Jiangli Zhou jiangli.zhou at oracle.com
Tue Aug 21 03:54:57 UTC 2018

Looks good. It would be good to ask someone in the GC team to also 
review the changes, especially the FileMapInfo::map_heap_regions_impl() 
code that maps the archived heap regions into the runtime java heap in 
the relocation case.



On 8/20/18 5:32 PM, Ioi Lam wrote:
> Hi Jiangli,
> Thanks for the review. I've updated the webrev at:
> http://cr.openjdk.java.net/~iklam/jdk12/8208658-relocate-archived-heap-regions.v02/ 
> Delta from the last webrev:
> http://cr.openjdk.java.net/~iklam/jdk12/8208658-relocate-archived-heap-regions.v02.delta/ 
> Please see comments below
> On 8/17/2018 11:49 AM, Jiangli Zhou wrote:
>> Hi Ioi,
>> Thanks a lot for the updated webrev! Please see some more 
>> comments/suggestions below.
>> - src/hotspot/share/memory/filemap.cpp
>>  195   if (MetaspaceShared::is_heap_object_archiving_allowed()) {
>>  196     _g1_reserved = G1CollectedHeap::heap()->g1_reserved();
>>  197   }
>> The above are G1 specific.
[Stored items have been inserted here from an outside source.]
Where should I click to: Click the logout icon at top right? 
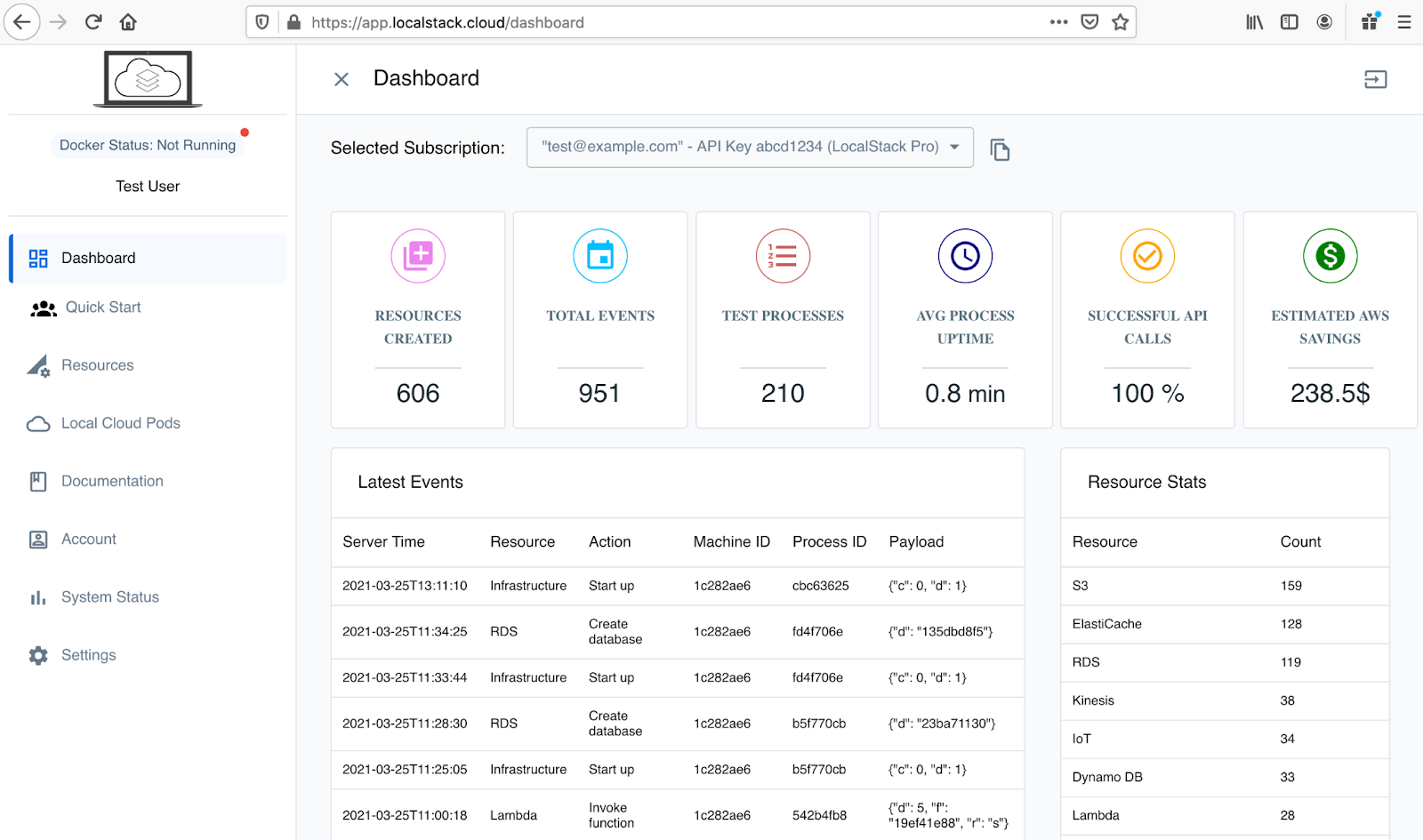coord(1375,79)
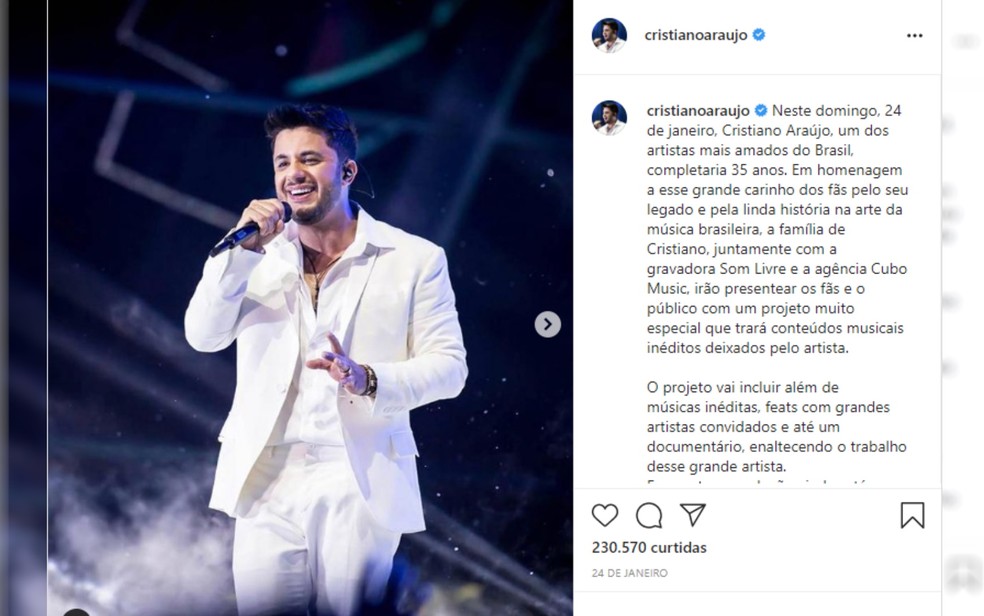Open the 24 DE JANEIRO timestamp link
The width and height of the screenshot is (984, 616).
coord(629,573)
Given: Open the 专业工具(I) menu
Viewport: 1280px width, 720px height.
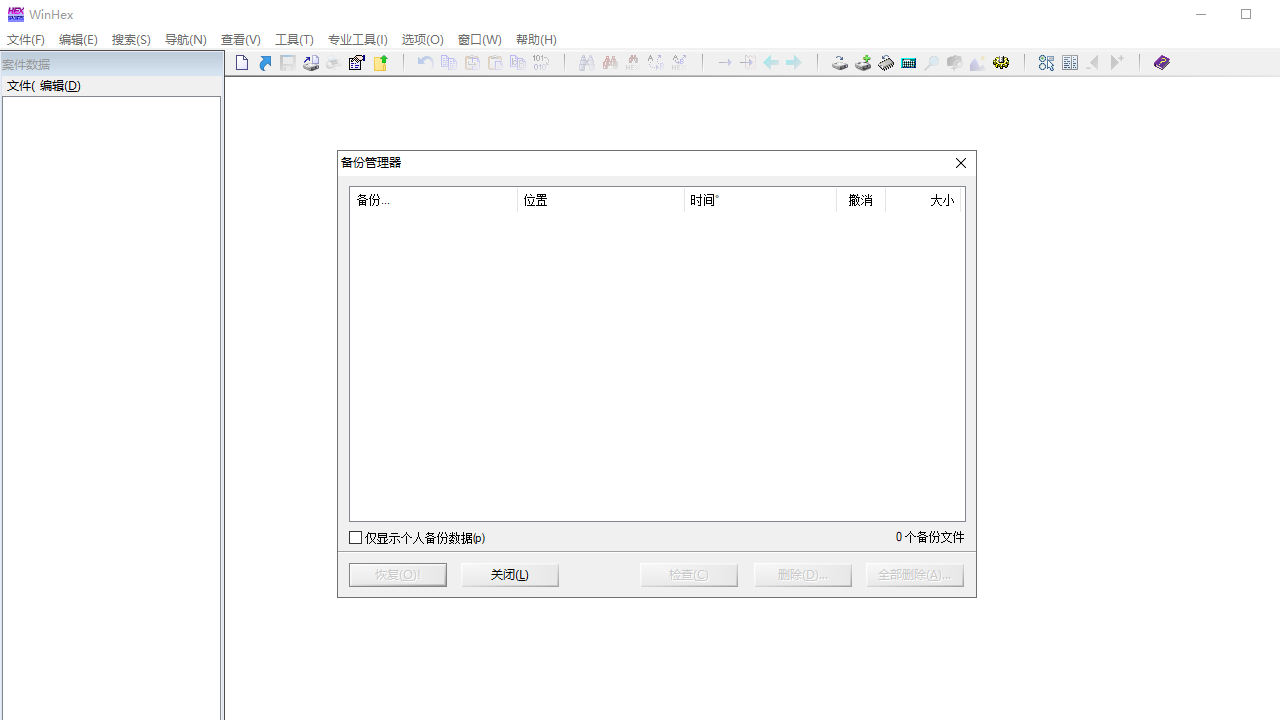Looking at the screenshot, I should click(x=357, y=40).
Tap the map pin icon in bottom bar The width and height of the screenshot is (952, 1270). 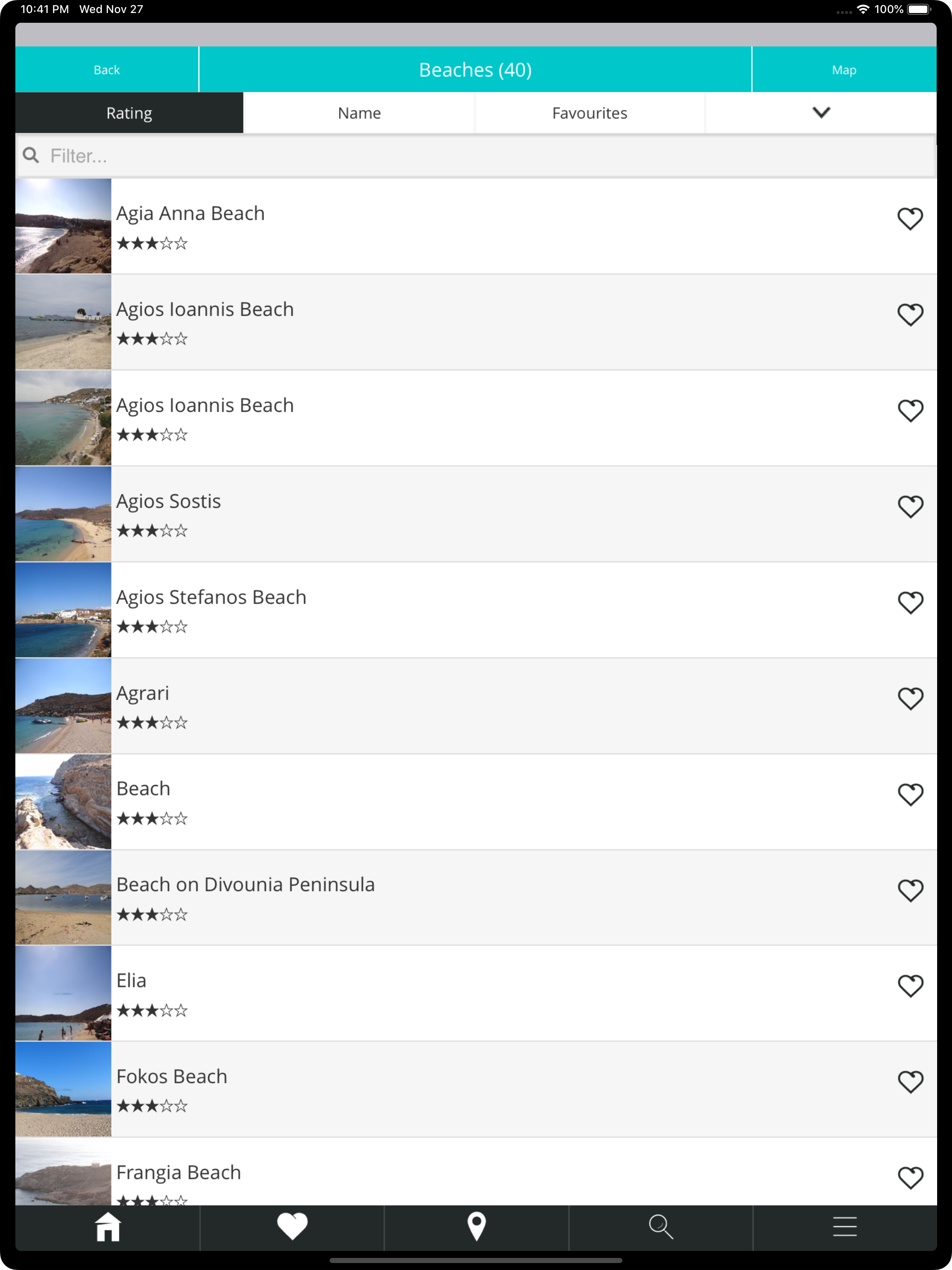476,1227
It should be included under #if INCLUDE_G1GC.
> Fixed. I tested with "configure --with-jvm-features=-g1gc ...". I 
> ended up having to fix a couple of JFR files as well.
>>  881 MemRegion 
>> FileMapInfo::get_heap_regions_range_with_current_oop_encoding_mode() {
>> ...
>>  884
>>  885   for (int i = MetaspaceShared::first_string; i <= 
>> MetaspaceShared::last_valid_region; i++) {
>>  886     FileMapHeader::space_info* si = space_at(i);
>>  887     size_t size = si->_used;
>>  888     if (size > 0) {
>>  889       address s = 
>> si->start_address_with_current_oop_encoding_mode();
>>  890       address e = s + size;
>>  891       if (start > s) {
>>  892         start = s;
>>  893       }
>>  894       if (end < e) {
>>  895         end = e;
>>  896       }
>>  897     }
>>  898   }
>> We can record the ‘start’ and ‘end’ within the archive at dump time. 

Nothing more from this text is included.